The Witness

The Witness by Josh McDowell Read Free Book Online

Book: The Witness by Josh McDowell Read Free Book Online
Authors: Josh McDowell
Inspector Marcel Lemieux.
    There was no other way to put it. The idea of having to talk to him again, much less work with him, turned Goddard’s stomach. But what could he do? Lemieux was leading the investigation of the kidnapping of Claudette Ramsey and the murder of Brigitte Ramsey. The man had to be told. He would want to see the crime scene and the video from the surveillance cameras inside Ramsey’s flat. He would have to know about this Accad fellow, who could turn out to be the best witness they had, if they could only find him.
    Lemieux was something of a living legend throughout the police forces of Europe. He had solved some of the continent’s biggest cases—murder, kidnapping, bank robbery; the kind of cases that involved the rich and famous and those with very powerful friends in very high places.
    But Goddard still couldn’t stand him. They had worked together on two previous cases, and both experiences had left nothing but a bad taste in Goddard’s mouth.

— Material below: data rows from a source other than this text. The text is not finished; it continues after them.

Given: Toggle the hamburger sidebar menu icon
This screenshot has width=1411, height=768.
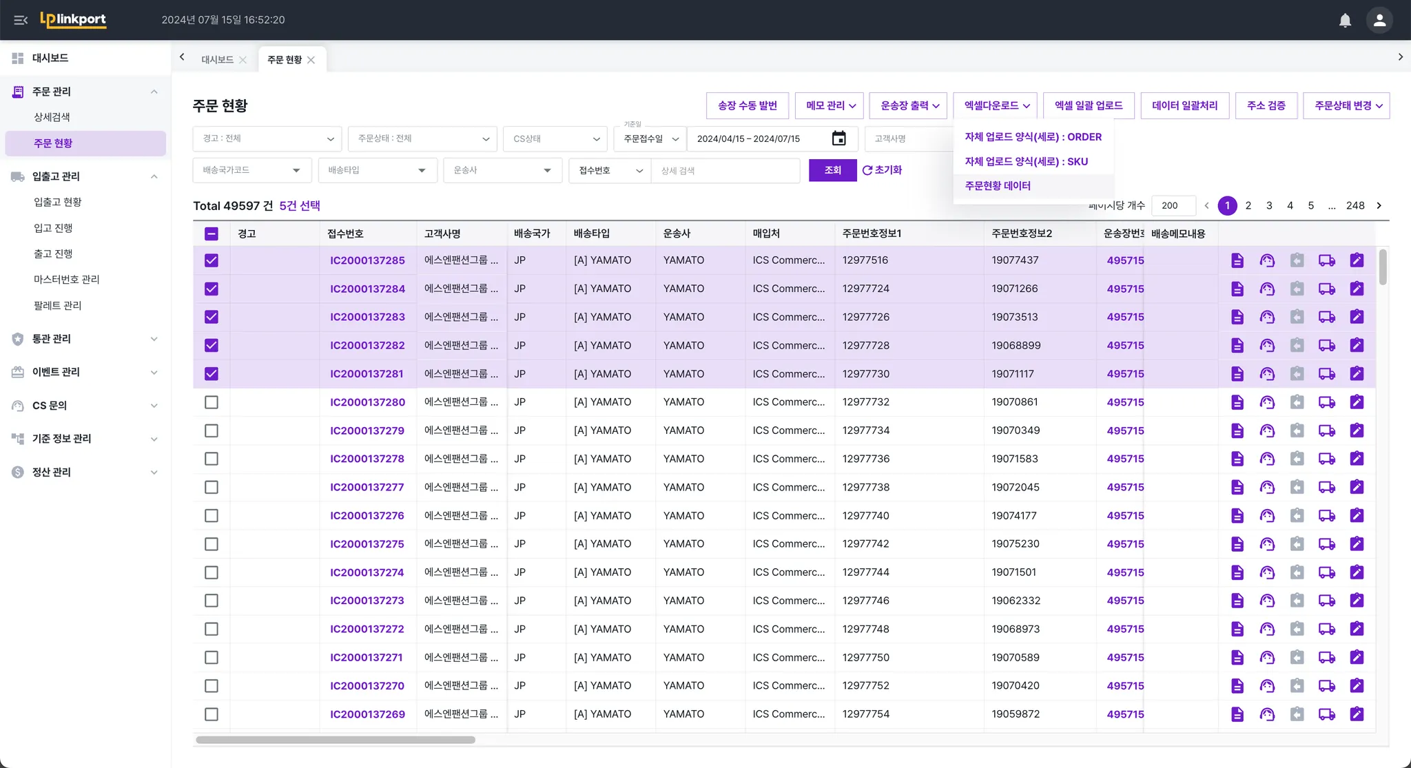Looking at the screenshot, I should coord(21,20).
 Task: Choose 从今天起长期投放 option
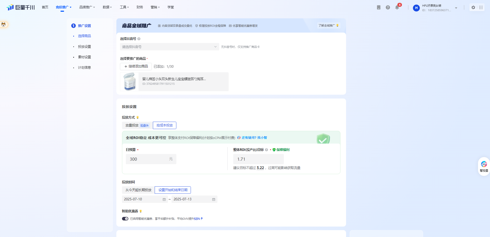tap(138, 190)
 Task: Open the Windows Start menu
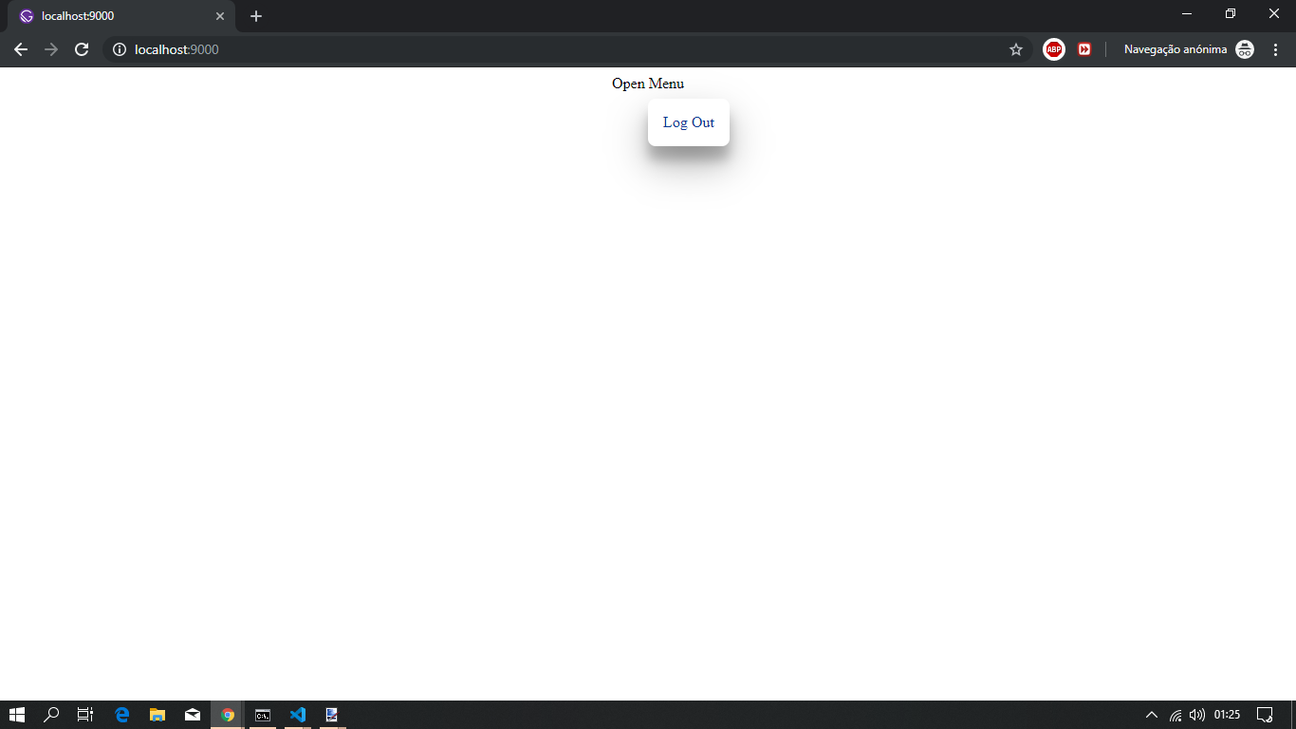(18, 715)
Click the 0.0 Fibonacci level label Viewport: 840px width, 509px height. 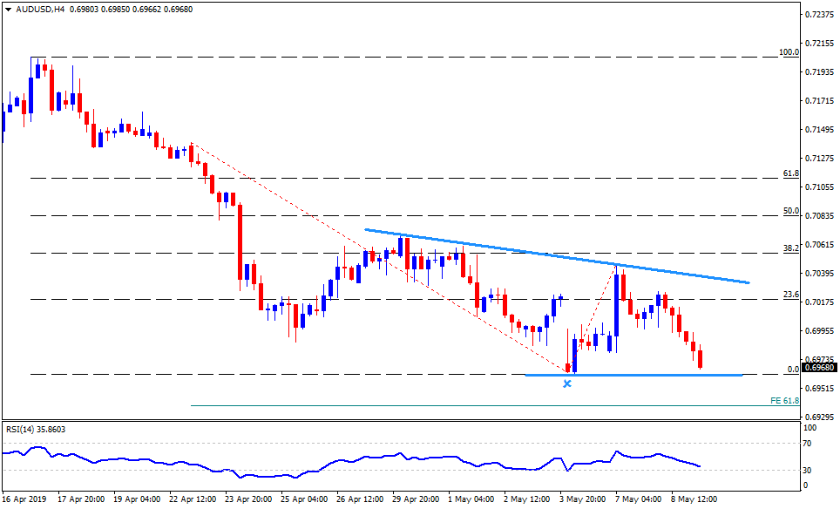[792, 370]
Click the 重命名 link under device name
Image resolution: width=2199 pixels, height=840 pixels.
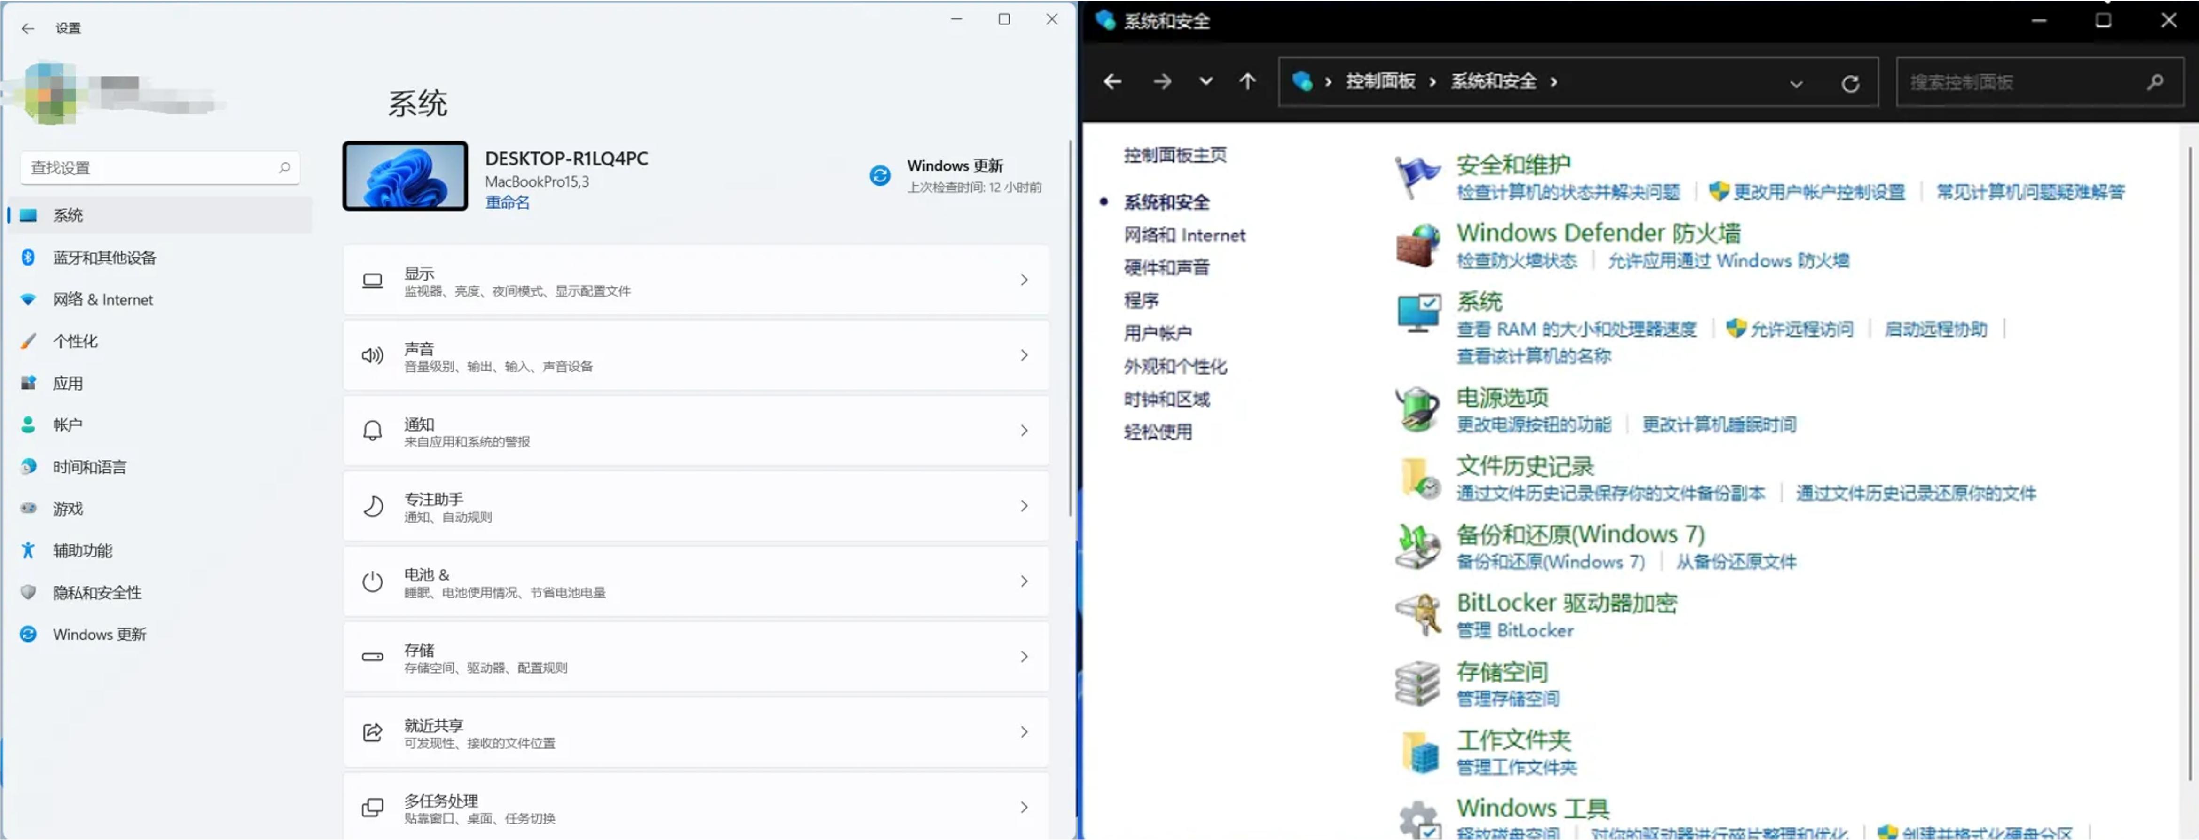[x=507, y=202]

    The first time was when a French diplomat on holiday in Monte Carlo had gone missing for three days. The wife had received a ransom note but was warned not to pay. A week later, Goddard and his men found the diplomat’s body washed up onshore. The same day, a waitress at one of the casinos was found dead, an apparent suicide. Was there a connection? Goddard began interviewing all of the woman’s friends and relatives. Within forty-eight hours, he had compiled circumstantial evidence that the two cases were connected and had even been able to put together a rather compelling list of three suspects, none of whom had convincing alibis for the days in question.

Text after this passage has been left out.